Everyone wants to be happy. I think it’s our natural state: We all come from a heavenly home where happiness is the rule. We long for happiness because it is our home. We all want to feel better than we do, but many of us are disappointed in our pursuit of true happiness.
Too often we mortals mistake the sorbitol of happiness for the real thing. Sorbitol is a sugar substitute. It’s actually a sugar alcohol. It tastes like sugar, but it’s not the real thing. It does occur naturally in some fruits, but it can be harmful in large doses. It’s hidden in a lot of foods we buy at the store. If we don’t read the label, we don’t fully realize what we are putting in our bodies.
Think about the ways many of us seek to feel better, but wind up feeling worse.
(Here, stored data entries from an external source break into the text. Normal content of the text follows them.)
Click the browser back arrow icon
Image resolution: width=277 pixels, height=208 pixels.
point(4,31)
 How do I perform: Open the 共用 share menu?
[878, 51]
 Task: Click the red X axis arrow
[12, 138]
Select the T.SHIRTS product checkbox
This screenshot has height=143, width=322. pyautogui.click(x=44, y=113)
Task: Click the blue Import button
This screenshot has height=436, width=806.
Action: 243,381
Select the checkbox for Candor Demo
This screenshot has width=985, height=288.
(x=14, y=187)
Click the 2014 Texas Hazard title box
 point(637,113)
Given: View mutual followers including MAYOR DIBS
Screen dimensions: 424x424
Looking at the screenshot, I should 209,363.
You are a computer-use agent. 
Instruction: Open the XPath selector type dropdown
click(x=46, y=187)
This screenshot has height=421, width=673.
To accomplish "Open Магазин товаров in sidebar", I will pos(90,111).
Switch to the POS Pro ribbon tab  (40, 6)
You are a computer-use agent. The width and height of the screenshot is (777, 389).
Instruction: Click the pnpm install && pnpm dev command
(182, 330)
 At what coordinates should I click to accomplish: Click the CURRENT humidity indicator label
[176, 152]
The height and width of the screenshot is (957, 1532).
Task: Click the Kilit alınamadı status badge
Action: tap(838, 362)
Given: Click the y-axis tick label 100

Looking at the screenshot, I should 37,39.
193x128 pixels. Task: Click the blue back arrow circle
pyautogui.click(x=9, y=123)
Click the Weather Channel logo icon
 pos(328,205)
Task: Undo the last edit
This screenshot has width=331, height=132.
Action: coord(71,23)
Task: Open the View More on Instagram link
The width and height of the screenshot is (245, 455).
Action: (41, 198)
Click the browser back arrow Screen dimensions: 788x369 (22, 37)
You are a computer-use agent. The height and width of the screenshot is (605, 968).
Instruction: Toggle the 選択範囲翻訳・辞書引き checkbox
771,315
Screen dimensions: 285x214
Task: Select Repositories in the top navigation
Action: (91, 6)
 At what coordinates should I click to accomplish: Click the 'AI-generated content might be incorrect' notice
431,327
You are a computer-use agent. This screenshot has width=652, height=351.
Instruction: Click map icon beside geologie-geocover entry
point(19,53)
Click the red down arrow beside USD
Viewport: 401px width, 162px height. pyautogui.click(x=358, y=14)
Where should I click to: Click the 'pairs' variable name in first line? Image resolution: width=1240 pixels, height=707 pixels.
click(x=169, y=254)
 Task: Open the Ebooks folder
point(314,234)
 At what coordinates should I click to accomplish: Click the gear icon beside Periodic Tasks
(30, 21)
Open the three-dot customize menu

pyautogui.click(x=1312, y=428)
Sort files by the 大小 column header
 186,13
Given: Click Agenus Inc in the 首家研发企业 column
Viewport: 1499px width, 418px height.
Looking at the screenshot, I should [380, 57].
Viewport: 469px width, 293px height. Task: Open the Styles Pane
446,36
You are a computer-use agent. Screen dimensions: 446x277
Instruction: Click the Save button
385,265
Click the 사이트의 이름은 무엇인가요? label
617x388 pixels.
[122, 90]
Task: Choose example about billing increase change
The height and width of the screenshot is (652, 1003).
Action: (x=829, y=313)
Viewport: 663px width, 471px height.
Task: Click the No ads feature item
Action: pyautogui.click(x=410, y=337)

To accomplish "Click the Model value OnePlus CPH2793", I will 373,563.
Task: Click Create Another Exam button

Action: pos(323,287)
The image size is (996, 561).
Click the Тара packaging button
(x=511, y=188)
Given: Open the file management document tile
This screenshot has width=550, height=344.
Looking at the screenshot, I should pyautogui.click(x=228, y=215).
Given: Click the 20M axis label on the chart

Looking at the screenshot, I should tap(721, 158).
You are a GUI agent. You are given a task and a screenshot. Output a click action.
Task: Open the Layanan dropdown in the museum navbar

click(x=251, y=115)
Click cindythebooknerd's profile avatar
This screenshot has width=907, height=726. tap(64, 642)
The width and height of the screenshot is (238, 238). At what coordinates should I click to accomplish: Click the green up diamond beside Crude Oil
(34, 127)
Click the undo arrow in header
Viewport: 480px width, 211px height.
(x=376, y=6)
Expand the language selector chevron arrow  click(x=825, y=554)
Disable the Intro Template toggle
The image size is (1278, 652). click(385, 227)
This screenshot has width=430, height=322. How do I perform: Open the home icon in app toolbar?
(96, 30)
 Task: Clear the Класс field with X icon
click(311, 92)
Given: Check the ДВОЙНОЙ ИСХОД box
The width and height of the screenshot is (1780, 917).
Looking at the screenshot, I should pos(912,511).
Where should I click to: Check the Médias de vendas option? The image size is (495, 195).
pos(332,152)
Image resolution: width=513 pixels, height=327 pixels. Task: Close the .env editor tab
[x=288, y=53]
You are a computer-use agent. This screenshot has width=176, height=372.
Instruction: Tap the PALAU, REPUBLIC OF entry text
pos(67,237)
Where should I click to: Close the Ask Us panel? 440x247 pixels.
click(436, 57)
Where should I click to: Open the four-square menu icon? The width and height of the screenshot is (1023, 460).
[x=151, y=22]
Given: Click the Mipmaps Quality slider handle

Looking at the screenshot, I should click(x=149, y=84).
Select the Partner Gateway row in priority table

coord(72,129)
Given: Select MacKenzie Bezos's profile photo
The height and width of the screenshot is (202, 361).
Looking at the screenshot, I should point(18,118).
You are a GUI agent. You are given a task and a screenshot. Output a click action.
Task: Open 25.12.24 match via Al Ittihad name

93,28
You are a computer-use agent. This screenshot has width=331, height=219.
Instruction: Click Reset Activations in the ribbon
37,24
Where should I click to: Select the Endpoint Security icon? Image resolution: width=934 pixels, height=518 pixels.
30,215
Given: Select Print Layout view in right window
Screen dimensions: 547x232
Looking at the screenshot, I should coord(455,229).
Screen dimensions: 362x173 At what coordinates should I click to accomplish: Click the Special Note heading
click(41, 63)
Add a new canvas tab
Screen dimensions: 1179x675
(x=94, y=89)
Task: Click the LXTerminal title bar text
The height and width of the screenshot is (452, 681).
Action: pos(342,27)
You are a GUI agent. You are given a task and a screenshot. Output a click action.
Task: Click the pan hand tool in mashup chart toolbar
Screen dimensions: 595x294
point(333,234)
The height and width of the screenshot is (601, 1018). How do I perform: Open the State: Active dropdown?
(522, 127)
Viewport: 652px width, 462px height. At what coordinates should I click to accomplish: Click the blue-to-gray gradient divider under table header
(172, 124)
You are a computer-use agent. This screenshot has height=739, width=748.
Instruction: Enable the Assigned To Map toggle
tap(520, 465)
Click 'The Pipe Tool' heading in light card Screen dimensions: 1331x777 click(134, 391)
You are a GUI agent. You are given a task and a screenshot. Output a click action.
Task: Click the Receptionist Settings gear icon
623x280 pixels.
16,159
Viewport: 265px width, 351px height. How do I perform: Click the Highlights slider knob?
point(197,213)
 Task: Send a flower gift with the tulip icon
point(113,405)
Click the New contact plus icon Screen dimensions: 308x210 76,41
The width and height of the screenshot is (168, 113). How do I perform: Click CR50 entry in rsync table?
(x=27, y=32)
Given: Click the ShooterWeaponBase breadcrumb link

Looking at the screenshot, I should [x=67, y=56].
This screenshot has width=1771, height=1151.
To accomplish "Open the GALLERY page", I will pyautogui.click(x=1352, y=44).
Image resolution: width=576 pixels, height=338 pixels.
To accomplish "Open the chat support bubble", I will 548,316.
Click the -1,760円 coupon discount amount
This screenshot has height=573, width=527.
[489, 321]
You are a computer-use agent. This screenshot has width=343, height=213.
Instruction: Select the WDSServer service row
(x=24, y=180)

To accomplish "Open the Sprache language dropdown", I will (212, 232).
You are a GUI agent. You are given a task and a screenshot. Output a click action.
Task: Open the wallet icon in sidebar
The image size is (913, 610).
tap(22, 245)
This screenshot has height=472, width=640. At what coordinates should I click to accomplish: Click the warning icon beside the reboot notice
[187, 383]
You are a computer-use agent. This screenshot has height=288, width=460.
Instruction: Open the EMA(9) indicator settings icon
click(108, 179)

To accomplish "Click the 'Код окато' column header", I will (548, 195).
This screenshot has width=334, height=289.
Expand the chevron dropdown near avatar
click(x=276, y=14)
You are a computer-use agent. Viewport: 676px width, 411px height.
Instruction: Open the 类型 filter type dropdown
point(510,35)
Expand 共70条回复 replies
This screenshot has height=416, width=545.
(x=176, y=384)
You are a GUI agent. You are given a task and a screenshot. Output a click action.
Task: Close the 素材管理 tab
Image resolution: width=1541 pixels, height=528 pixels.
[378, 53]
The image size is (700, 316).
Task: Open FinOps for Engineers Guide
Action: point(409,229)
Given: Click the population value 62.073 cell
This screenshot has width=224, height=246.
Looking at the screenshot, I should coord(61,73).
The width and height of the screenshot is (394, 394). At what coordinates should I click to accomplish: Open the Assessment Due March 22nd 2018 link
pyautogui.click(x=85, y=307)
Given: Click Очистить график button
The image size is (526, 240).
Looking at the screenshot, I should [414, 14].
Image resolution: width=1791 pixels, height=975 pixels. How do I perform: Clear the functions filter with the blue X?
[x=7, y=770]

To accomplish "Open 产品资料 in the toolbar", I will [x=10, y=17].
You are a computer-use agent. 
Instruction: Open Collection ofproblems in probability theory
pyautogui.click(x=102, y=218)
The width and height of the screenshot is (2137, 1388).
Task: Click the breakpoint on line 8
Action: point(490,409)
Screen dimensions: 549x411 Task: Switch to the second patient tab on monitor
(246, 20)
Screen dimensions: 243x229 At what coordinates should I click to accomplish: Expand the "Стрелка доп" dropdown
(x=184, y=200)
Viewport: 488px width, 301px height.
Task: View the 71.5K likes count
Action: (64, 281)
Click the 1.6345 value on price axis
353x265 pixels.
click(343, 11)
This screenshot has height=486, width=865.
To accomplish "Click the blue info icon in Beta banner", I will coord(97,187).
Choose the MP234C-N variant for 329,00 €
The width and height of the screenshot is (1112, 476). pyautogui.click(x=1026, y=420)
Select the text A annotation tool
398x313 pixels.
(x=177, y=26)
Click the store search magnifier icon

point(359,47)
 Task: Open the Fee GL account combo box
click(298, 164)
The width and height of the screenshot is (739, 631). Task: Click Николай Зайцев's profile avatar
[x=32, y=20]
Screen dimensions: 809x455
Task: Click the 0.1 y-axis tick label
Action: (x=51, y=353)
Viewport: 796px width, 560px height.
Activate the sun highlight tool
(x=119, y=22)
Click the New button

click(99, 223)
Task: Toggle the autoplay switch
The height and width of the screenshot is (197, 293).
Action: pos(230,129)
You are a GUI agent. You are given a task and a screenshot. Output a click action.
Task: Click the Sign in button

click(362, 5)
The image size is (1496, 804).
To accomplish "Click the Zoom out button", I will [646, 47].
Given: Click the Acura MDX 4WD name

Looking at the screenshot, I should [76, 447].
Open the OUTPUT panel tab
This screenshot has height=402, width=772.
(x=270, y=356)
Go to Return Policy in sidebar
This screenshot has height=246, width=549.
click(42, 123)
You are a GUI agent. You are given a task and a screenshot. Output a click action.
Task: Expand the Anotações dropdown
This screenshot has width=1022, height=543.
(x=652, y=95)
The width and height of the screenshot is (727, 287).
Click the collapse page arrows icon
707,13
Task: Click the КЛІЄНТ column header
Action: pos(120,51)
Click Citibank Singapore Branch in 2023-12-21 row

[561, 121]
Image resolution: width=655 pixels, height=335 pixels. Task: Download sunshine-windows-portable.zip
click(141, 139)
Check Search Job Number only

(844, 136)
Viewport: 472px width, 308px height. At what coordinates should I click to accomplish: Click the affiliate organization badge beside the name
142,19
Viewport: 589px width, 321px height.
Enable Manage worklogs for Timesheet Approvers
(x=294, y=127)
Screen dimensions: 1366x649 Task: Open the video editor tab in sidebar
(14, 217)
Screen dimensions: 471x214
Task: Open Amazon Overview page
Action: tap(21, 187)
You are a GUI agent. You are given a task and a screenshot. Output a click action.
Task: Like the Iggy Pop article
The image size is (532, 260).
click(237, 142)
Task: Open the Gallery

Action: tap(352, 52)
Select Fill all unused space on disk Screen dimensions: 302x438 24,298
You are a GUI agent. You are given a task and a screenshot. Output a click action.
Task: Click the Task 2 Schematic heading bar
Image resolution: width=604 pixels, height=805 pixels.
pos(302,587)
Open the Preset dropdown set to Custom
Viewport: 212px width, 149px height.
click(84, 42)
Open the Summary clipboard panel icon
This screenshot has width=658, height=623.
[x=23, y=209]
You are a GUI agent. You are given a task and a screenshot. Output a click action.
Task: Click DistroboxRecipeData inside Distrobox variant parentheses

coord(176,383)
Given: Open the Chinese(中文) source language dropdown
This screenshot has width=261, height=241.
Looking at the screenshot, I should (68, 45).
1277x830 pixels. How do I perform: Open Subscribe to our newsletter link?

Take illegal drugs, for example. The hook is that, if we take the drug, we’ll feel better, fast. The result is, 24 hours later, that we feel much, much worse. The trick on us is that we think we can get high without taking ourselves higher. Drugs offer a quick and easy solution that leads to addiction, poverty, alienation, jail, crime, and death.
Of course, under a doctor’s care, prescription drugs can help, sometimes a lot, but even then, they usually are a temporary solution. They don’t address the real problem, usually just the symptom. An example from my own life: Sometimes I get gout (I know, it’s a ward joke.) I take an anti-inflammatory for it, but I put off taking it (sometimes too long) because of the side effects—this spring, a doctor found an ulcer in my colon that had to be “stapled.” He told me I had better get off that drug.
I still had to take it as a survival tactic several times, but now I am completely off of it. The long term solution is taking better care of myself. Eating better foods. Making fewer trips to the drive-up window. Taking B vitamins. Being vigilant. Taking a higher road that takes a bit more discipline and conscious planning.
Another happiness substitute is an illicit relationship. You know, a boyfriend or girlfriend, when you already have a permanent one. Our relationships don’t work out, so we work our way out of them. Maybe we should call this the aspartame of happiness.
I asked someone who had gotten divorced if the new marriage was a big change or just a new set of problems. He admitted the latter was true. We speed away from a car wreck only to run head on into a semi. We look to others to help us feel happy by venturing into a new relationship, but too often, the reality of what you’ve done to yourself, your former spouse, your children, sets in quickly, and the super nova becomes a black hole.
The list could go on, couldn’t it? But this post has gone on long enough. One last word. The best, most lasting happiness is most often found in the broken heart that has healed, not in breaking others’ hearts. The broken heart gives us the ability to see in ways we could not otherwise see, and with those eyes, we can see real happiness.
So where do you see artificial happiness?